**What is being asked**
Each line from the start of the records through the line containing "Toggle checkbox for" is to be transcribed exactly, and no other line is to be included.
+++++
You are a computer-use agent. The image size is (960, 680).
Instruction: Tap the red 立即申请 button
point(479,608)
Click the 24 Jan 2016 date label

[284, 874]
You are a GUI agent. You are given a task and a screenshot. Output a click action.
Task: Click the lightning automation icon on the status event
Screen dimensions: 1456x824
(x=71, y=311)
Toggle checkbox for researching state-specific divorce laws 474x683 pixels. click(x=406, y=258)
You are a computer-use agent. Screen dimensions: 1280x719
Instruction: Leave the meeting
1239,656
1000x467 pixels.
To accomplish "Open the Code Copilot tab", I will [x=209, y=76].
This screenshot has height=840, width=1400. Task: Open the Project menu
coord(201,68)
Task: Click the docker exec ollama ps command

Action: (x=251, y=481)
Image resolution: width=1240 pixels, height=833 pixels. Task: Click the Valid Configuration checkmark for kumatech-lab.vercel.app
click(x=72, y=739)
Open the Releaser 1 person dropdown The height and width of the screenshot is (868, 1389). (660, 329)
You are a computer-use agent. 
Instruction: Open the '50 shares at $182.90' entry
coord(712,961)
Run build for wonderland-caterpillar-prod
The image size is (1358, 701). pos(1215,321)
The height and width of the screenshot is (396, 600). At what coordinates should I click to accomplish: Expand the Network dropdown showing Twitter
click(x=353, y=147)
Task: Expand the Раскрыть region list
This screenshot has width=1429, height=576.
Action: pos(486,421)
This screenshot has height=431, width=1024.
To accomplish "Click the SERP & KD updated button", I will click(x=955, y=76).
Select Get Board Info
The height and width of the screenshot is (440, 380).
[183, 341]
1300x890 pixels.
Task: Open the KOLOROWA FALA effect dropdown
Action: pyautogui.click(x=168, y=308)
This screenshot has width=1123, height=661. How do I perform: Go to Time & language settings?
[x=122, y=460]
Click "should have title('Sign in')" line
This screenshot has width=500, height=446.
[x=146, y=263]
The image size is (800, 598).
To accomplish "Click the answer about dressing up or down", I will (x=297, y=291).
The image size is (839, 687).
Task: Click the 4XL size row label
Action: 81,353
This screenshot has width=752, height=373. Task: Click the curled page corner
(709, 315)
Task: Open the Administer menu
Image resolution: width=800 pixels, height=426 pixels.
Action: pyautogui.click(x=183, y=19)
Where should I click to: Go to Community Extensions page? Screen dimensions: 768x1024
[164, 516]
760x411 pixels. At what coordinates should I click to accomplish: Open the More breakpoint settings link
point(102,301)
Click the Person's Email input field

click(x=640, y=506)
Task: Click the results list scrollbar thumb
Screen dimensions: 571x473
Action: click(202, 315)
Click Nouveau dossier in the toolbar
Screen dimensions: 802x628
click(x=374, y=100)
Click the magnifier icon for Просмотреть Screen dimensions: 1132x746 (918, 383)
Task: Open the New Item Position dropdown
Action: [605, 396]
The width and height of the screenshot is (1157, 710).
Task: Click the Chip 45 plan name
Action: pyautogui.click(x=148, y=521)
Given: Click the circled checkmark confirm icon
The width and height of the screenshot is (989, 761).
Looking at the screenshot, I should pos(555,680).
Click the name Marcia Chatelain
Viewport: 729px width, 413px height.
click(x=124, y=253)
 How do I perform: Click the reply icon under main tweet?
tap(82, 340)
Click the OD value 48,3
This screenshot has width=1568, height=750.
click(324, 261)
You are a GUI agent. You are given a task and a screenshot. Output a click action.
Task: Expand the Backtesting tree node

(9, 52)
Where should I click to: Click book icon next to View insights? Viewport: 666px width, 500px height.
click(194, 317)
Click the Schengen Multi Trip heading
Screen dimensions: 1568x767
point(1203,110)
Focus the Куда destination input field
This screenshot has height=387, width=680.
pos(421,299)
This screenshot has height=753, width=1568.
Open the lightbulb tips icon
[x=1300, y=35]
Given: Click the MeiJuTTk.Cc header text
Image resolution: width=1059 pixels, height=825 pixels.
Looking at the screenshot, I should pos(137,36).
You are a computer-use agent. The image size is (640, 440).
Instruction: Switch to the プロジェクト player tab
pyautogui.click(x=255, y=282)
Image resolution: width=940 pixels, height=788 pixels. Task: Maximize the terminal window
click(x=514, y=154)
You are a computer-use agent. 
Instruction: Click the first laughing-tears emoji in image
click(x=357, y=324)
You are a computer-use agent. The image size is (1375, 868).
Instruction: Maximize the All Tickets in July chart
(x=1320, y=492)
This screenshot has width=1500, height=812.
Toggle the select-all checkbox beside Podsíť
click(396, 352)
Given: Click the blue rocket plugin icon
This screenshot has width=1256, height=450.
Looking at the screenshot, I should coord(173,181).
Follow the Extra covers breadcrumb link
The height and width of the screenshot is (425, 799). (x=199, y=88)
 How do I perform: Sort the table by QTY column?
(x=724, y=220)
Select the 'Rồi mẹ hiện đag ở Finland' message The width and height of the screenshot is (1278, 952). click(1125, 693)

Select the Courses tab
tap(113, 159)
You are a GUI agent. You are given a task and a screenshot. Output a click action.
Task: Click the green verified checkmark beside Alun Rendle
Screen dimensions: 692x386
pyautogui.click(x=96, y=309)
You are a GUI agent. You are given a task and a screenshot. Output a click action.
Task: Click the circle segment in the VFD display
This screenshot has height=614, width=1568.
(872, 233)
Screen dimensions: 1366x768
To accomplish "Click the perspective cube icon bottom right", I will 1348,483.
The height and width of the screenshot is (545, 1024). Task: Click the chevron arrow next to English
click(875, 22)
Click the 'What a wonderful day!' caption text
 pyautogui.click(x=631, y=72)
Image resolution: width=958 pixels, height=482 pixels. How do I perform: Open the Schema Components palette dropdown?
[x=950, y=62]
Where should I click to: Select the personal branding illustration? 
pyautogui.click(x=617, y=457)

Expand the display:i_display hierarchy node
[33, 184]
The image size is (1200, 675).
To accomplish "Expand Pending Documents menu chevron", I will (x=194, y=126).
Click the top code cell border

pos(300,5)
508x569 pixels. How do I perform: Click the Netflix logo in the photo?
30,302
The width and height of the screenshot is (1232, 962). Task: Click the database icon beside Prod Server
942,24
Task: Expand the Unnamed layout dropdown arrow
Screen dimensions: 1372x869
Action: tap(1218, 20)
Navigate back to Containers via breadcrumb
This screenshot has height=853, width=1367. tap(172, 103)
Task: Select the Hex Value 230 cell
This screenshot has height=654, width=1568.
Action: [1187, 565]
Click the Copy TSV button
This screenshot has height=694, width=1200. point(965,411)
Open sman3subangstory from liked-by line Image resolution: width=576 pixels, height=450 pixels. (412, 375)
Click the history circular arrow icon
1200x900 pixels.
+++++
**Expected output**
You are a computer-use agent. The image size is (960, 680).
Instruction: Tap the red 立即申请 button
point(479,608)
Click the 24 Jan 2016 date label

[284, 874]
You are a GUI agent. You are given a task and a screenshot. Output a click action.
Task: Click the lightning automation icon on the status event
Screen dimensions: 1456x824
(x=71, y=311)
Toggle checkbox for researching state-specific divorce laws 474x683 pixels. click(x=406, y=258)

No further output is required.